The Progress Party appointed former Chief Justice Edward Akuffo Addo, a member of the Big Six, a ceremonial President in a government run alongside the Westminster model.
The Progress Party regime was credited with opening up the rural areas for development, promoting rule of law and generally tolerating dissent. But when Cameron Doudu, then Editor of the State-owned Daily Graphic was sacked for opposing the dialogue policy with South Africa, the government’s popularity was undermined. In October 1969, the Government promulgated the Alliance Compliance Order and the Ghanaianisation of the economy described as an attempt to protect the Ghanaian entrepreneur from foreign denomination.
The effect of the two laws was that large migrant workers from neighbouring West African nations had to leave at a very short notice, a situation which created tension between Ghana and her immediate neighbours.
The budget of 1971-1972, introduced more austerities with the cedi devalued by 40 per cent. The general discontent was exploited by Colonel Kutu Acheampong and thee Majors – Kwame Baah, Agbo and Selomey who formed the National Redemption Council after the coup of January 13, 1972 and immediately launched a highly successful Operation Feed Yourself and Industry programme. But when the NRC gave way to SMC I and tried to perpetuate their rule with the introduction of a Union government concept, agitation reached a crescendo.
Acheampong was overthrown in a palace coup in July 1978 and replaced by his former comrade in arms Lt.-Gen. F.W.K. Akuffo. The two leaders as well as Lt.-Gen. A.A. Afrifa and five leading officers of the time were tied to the stake and executed by the Armed Forces Revolutionary Council headed by Flt. Lt. Jerry John Rawlings which seized power on June 4, 1979.
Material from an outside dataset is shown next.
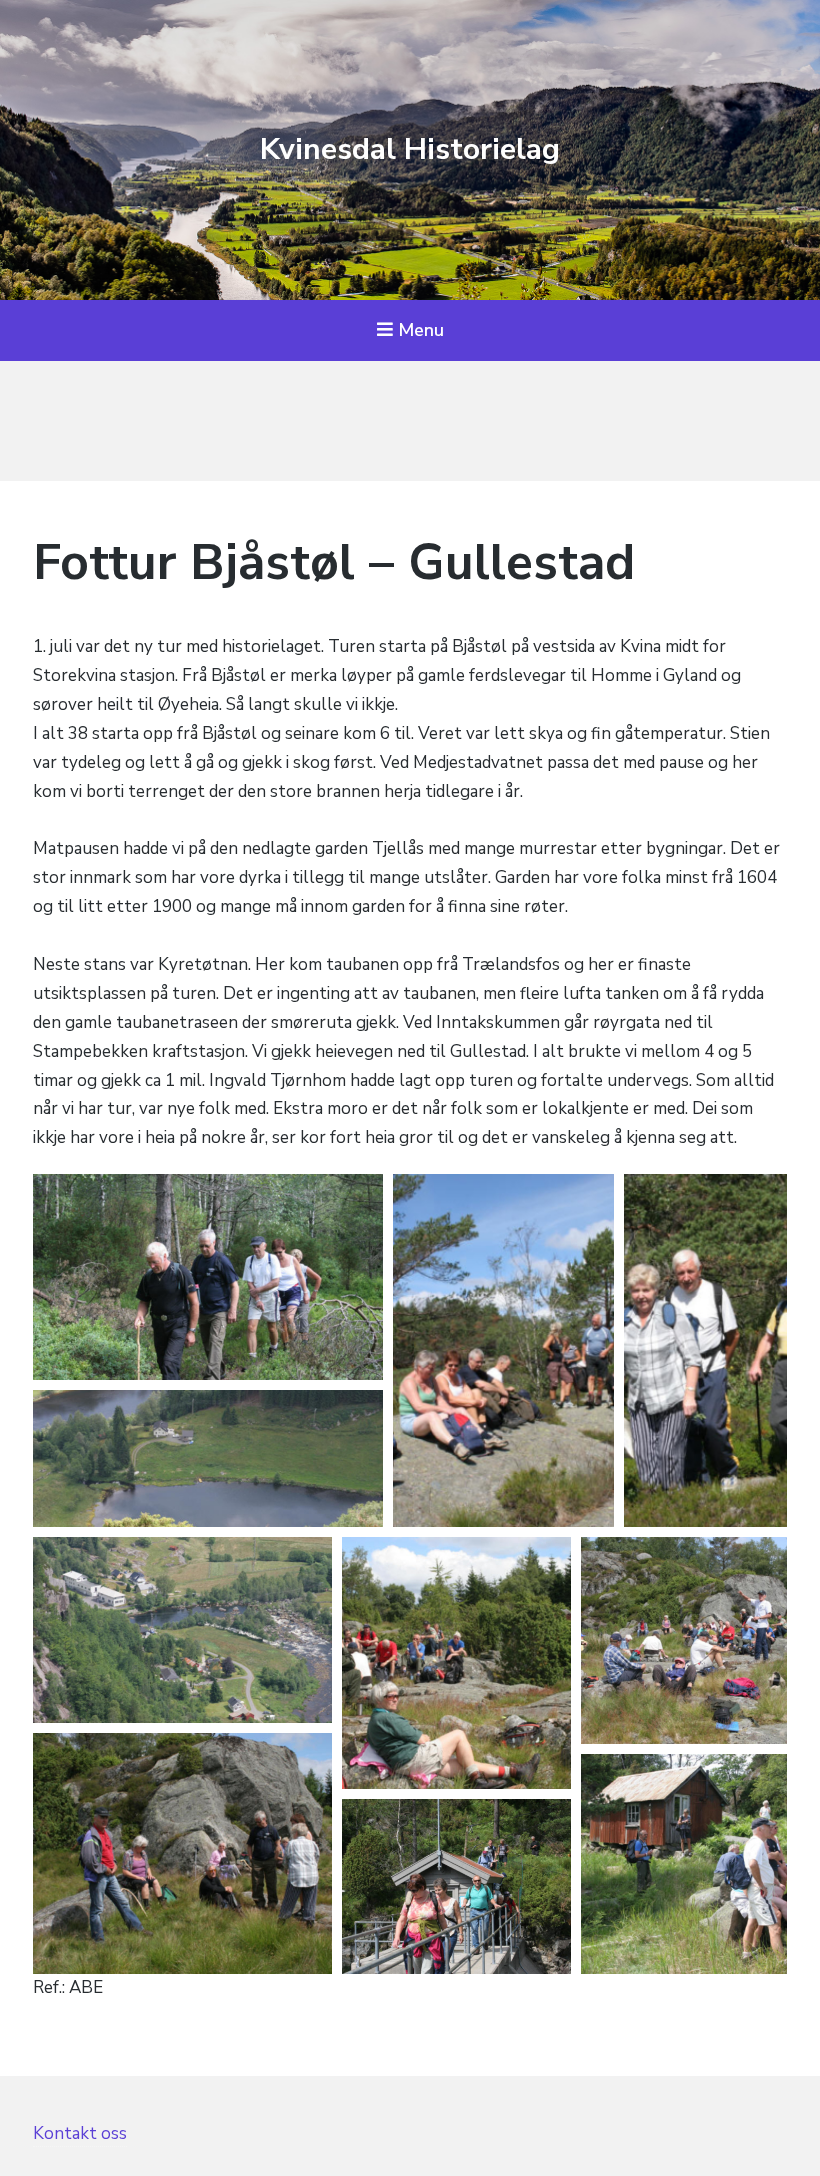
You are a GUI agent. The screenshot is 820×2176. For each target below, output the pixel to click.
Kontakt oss (80, 2133)
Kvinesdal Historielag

The populist stance of the young soldiers created a serious problem for the new administration of President Hilla Limann when the People’s National Party administration was ushered into office on September 24, 1979. With the System completely bereft of goods and services, the Limann Government struggled and was overthrown by Rawlings on December 31, 1981 and unleashed a reign of terror on the body politic.
Rawlings himself described the 11 and half years of the military regime as the era of the ‘culture of silence’. In 1992, following both internal and external pressures, Rawlings was forced to democratize the system.
The Provisional National Defence Council headed by Flt. Lt. Rawlings had Brigadier Nunoo-Mensah, Rev. Kwabena Damuah, Sgt. Alolga Akatapore, Chris Bukari Atim, J. Amartey Quaye and Warrant Officer, Adjei Buadi as members. The PNDC made it clear that it had no confidence in the traditional justice system and introduced the People’s Courts and Public Tribunals which sentenced offenders to long term sentences.
The creation of these courts was met with resistance from the bench and the bar. In June, 1982, three judges – Justice Cecelia Koranteng Addo, Justice Sarkordie and Justice Agyepong were abducted and murdered at a military firing range in the Accra Plains.
The repercussion of these acts of brutalities was that Ghana virtually became a pariah state until constitutional government was returned in 1992.
To the credit of the Rawlings regime, the PNDC implemented an austerity Economic Recovery Programme hailed by the World Bank as a model for Africa and other Third World countries seeking to restructure the economy.
When the New Patriotic Party won power in the 2000 Presidential and Legislative Elections and put President John Agyekum Kufuor in charge of Government House, it was the first time in the history of local politics that a civil regime is taking power from another civil regime in a constitutional order.
It is this victory over military adventurism and the relative success in managing the state economy since the Kufuor administration took charge at the Castle the will be the main beacon of hope at the Ghana @ 50 celebrations. The nation has come a long way since March 6, 1957. The good news is that Ghana is on the move.